◆ Exercise data:
──────────
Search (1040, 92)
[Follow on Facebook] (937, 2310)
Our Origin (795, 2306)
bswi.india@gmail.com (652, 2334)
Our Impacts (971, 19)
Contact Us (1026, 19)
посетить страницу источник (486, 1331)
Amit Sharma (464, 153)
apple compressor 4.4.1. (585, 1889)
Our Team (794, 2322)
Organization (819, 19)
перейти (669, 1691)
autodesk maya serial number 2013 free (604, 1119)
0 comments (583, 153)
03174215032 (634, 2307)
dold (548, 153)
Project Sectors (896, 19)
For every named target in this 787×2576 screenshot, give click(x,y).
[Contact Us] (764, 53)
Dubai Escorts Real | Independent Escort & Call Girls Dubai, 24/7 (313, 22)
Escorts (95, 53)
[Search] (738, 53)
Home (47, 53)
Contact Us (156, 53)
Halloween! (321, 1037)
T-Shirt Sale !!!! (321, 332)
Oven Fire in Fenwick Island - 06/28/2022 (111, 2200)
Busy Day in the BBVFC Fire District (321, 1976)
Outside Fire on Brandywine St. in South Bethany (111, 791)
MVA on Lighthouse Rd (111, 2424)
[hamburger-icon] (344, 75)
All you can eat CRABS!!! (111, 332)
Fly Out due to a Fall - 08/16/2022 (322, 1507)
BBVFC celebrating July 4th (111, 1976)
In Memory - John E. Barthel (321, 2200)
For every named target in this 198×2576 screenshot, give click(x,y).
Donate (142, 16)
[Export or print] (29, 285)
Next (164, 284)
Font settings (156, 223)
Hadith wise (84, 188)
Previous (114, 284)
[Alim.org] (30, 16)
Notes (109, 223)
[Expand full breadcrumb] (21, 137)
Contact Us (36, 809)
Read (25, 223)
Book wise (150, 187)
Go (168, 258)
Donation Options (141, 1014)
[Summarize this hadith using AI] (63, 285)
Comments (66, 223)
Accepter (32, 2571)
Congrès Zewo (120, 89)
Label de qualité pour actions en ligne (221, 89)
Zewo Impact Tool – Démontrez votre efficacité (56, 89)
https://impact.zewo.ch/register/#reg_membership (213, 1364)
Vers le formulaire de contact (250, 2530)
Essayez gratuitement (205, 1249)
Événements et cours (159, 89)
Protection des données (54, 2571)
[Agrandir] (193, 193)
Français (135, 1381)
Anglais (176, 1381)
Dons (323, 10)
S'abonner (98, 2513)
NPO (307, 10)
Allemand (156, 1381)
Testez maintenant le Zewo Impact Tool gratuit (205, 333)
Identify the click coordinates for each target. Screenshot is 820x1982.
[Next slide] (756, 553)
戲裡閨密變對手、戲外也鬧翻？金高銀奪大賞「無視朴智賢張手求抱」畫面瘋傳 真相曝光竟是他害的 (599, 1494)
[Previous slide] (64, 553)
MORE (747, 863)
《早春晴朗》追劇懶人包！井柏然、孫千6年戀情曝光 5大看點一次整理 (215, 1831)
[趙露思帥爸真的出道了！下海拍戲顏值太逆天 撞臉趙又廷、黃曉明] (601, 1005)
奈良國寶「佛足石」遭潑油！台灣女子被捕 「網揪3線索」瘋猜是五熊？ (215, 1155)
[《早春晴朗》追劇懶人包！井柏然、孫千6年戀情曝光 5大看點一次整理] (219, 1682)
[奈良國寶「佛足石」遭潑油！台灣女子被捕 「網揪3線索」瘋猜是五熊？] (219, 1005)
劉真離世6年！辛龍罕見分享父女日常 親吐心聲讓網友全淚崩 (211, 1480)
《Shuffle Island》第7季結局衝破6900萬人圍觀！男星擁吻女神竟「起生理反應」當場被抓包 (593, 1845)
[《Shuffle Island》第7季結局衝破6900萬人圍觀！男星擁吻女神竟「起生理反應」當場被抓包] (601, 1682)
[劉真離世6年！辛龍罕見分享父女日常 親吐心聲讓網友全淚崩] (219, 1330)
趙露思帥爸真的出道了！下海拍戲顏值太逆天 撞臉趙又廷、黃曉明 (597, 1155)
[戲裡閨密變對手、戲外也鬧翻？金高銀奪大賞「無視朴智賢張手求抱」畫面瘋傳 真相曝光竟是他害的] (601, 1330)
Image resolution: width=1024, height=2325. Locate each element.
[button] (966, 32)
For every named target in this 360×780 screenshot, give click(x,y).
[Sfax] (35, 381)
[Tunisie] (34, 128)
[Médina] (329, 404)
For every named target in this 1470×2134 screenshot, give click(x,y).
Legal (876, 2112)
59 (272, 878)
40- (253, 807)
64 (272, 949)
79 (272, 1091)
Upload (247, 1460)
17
──────────
◆ Work to be completed: Please copy, word for word, every line from the first line of the records through the line containing "Oven Fire in", with both of those lines included and nothing else.

◆ Result of this task:
Search (1040, 92)
[Follow on Facebook] (937, 2310)
Our Origin (795, 2306)
bswi.india@gmail.com (652, 2334)
Our Impacts (971, 19)
Contact Us (1026, 19)
посетить страницу источник (486, 1331)
Amit Sharma (464, 153)
apple compressor 4.4.1. (585, 1889)
Our Team (794, 2322)
Organization (819, 19)
перейти (669, 1691)
autodesk maya serial number 2013 free (604, 1119)
0 comments (583, 153)
03174215032 (634, 2307)
dold (548, 153)
Project Sectors (896, 19)
For every named target in this 787×2576 screenshot, give click(x,y).
[Contact Us] (764, 53)
Dubai Escorts Real | Independent Escort & Call Girls Dubai, 24/7 (313, 22)
Escorts (95, 53)
[Search] (738, 53)
Home (47, 53)
Contact Us (156, 53)
Halloween! (321, 1037)
T-Shirt Sale !!!! (321, 332)
Oven Fire in Fenwick Island - 06/28/2022 (111, 2200)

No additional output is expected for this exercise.